Task to carry out
In the entries that follow, the first line to write out is the one containing "This screenshot has height=560, width=969.", and the last is the one containing "Click the Twittea". Reproduce that stretch exactly, with nothing before or after it.

-------- Data supplied --------

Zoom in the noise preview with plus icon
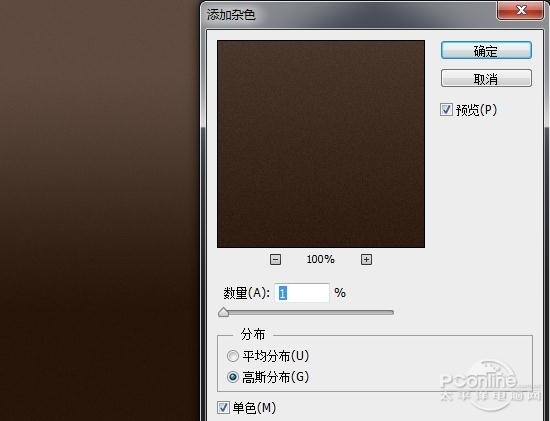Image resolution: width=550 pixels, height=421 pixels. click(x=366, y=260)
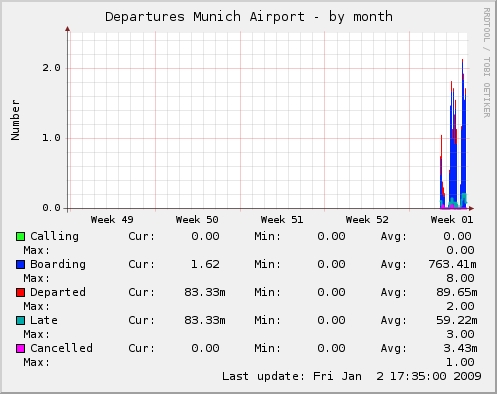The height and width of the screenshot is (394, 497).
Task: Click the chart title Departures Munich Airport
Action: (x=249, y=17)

--------
-------- Data supplied --------

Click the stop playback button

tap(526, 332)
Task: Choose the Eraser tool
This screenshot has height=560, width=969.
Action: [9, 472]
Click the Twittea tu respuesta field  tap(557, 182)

--------

Solution for this exercise
This screenshot has height=560, width=969.
Action: [9, 472]
Click the Twittea tu respuesta field  tap(557, 182)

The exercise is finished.